The Alzheimer's Disease Research Center, Icahn School of Medicine at Mount Sinai, New York, New York 10029, USA.
Int Psychogeriatr. 2013 Aug;25(8):1325-33. doi: 10.1017/S1041610213000598. Epub 2013 May 2.
Physicians often miss diagnosis of mild cognitive impairment (MCI) or early dementia and screening measures can be insensitive to very mild impairments. Other cognitive assessments may take too much time or be frustrating to seniors. This study examined the ability of an audio-recorded scale, developed in Australia, to detect MCI or mild Alzheimer's disease (AD) and compared cognitive domain-specific performance on the audio-recorded scale to in-person battery and common cognitive screens.
Seventy-six patients from the Mount Sinai Alzheimer's Disease Research Center were recruited.
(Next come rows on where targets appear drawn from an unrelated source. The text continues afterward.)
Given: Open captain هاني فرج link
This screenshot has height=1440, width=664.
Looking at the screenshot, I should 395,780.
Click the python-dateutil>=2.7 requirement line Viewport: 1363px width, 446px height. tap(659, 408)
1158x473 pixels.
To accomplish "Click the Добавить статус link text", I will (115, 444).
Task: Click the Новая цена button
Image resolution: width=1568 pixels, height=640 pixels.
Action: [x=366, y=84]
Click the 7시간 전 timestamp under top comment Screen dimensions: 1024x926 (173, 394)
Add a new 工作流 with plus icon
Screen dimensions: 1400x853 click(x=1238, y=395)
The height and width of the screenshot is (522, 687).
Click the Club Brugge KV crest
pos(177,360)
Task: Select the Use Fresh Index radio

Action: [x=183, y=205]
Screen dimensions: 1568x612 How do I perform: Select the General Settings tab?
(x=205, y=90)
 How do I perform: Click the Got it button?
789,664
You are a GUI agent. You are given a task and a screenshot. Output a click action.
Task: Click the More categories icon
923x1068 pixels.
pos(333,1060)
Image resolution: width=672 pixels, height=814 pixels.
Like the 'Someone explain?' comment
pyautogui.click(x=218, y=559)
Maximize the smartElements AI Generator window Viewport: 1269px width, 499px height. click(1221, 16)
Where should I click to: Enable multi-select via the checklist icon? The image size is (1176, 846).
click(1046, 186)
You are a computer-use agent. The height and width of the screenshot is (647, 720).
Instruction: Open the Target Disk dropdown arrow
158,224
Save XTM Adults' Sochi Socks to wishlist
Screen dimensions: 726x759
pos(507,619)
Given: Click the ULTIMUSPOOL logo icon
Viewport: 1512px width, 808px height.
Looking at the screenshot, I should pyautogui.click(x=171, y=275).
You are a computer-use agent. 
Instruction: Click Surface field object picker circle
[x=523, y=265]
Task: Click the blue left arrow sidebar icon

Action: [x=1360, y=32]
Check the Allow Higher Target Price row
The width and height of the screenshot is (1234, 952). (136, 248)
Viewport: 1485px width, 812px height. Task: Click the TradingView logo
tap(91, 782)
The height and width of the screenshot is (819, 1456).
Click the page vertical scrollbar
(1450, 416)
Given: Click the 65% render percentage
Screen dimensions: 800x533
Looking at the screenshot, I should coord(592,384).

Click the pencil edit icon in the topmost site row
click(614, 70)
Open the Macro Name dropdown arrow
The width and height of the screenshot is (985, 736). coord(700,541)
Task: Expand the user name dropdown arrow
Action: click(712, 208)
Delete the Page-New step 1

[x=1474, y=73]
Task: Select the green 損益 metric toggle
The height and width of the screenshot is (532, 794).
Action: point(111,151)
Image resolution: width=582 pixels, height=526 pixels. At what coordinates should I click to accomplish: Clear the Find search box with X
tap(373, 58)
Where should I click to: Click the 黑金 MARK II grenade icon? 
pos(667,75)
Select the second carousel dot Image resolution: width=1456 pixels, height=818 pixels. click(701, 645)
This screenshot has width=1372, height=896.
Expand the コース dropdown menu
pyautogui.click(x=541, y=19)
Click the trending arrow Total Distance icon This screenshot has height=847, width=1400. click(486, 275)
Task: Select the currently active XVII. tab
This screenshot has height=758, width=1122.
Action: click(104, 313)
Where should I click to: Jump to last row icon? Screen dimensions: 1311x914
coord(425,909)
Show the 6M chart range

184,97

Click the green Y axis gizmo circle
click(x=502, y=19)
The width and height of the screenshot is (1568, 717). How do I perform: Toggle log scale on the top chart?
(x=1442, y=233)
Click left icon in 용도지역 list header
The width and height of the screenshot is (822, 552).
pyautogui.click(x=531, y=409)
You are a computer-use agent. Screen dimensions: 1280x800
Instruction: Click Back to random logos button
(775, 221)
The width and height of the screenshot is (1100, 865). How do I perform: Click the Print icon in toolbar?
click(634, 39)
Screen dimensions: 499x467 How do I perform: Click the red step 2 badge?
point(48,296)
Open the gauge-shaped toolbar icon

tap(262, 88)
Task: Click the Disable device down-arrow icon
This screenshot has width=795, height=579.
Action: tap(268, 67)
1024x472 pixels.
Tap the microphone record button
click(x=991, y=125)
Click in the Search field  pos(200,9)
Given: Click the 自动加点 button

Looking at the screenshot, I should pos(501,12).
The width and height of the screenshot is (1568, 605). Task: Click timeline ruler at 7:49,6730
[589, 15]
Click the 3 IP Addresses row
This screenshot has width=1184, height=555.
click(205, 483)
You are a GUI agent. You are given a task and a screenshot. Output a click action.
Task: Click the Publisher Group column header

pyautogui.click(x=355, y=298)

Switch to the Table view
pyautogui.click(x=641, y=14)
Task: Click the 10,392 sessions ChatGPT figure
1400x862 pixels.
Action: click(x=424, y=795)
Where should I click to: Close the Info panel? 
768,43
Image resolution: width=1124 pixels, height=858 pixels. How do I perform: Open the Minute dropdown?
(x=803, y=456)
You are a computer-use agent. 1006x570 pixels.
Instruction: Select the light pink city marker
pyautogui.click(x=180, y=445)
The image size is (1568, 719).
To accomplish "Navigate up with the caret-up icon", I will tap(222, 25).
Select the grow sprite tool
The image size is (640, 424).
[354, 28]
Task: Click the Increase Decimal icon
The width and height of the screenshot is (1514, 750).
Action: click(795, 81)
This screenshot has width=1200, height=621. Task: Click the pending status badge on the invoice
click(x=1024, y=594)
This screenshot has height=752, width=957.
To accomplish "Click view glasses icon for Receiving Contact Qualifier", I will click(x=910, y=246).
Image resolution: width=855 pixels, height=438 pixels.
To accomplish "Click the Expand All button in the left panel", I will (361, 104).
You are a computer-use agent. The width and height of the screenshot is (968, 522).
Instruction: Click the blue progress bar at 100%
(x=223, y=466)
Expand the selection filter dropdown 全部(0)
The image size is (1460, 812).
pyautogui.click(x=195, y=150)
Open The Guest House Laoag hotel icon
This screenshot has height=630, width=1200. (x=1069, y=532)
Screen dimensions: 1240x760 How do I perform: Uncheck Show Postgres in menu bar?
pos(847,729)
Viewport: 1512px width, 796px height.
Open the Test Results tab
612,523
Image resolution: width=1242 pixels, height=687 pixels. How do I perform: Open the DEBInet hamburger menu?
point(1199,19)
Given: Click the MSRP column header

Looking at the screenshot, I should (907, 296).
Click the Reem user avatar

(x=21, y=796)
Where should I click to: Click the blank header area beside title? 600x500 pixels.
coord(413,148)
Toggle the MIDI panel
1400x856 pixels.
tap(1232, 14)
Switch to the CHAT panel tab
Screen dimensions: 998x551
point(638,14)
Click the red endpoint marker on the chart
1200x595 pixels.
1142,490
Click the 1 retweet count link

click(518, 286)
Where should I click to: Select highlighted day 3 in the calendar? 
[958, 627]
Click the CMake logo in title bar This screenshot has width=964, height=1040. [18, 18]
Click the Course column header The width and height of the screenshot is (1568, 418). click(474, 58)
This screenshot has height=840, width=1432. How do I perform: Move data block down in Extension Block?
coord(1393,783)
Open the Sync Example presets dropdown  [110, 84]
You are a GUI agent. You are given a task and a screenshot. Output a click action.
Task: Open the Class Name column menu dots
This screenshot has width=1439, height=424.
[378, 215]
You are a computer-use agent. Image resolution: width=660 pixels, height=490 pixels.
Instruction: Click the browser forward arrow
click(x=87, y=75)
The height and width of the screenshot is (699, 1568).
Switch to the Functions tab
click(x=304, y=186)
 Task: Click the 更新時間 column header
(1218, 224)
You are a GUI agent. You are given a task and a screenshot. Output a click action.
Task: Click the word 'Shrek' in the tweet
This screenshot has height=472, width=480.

Patients were aged 75 years or older, with clinical diagnosis of AD or MCI (n = 51) or normal control (n = 25). Participants underwent in-person neuropsychological testing followed by testing with the audio-recorded cognitive screen (ARCS).
ARCS provided better discrimination between normal and impaired elderly individuals than either the Mini-Mental State Examination or the clock drawing test. The in-person battery and ARCS analogous variables were significantly correlated, most in the 0.4 to 0.7 range, including verbal memory, executive function/attention, naming, and verbal fluency. The area under the curve generated from the receiver operating characteristic curves indicated high and equivalent discrimination for ARCS and the in-person battery (0.972 vs. 0.988; p = 0.23).
The ARCS demonstrated better discrimination between normal controls and those with mild deficits than typical screening measures. Performance on cognitive domains within the ARCS was well correlated with the in-person battery. Completion of the ARCS was accomplished despite mild difficulty hearing the instructions even in very elderly participants, indicating that it may be a useful measure in primary care settings.
医生经常会漏诊轻度认知障碍(MCI)或早期痴呆症,而筛查手段对非常轻微的损伤可能不敏感。其他认知评估可能需要太多时间,或者让老年人感到沮丧。本研究评估了一种在澳大利亚开发的录音量表在检测 MCI 或轻度阿尔茨海默病(AD)方面的能力,并比较了录音量表的认知领域特异性表现与面对面测试和常见认知筛查的表现。
从西奈山阿尔茨海默病研究中心招募了 76 名患者。患者年龄在 75 岁及以上,有 AD 或 MCI 的临床诊断(n=51)或正常对照(n=25)。参与者接受了面对面的神经心理测试,然后接受了录音认知测试(ARCS)。
ARCS 比简易精神状态检查或时钟绘制测试能更好地区分正常和受损的老年人。面对面测试和 ARCS 类似变量之间显著相关,大多数在 0.4 到 0.7 之间,包括言语记忆、执行功能/注意力、命名和言语流畅性。接收者操作特征曲线生成的曲线下面积表明 ARCS 和面对面测试的区分度很高且相当(0.972 对 0.988;p=0.23)。
ARCS 对正常对照者和轻度认知障碍者的区分能力优于典型的筛查方法。ARCS 内的认知领域表现与面对面测试高度相关。即使是非常年长的参与者,听力稍差也能完成 ARCS,这表明它可能是初级保健环境中的一种有用的测量工具。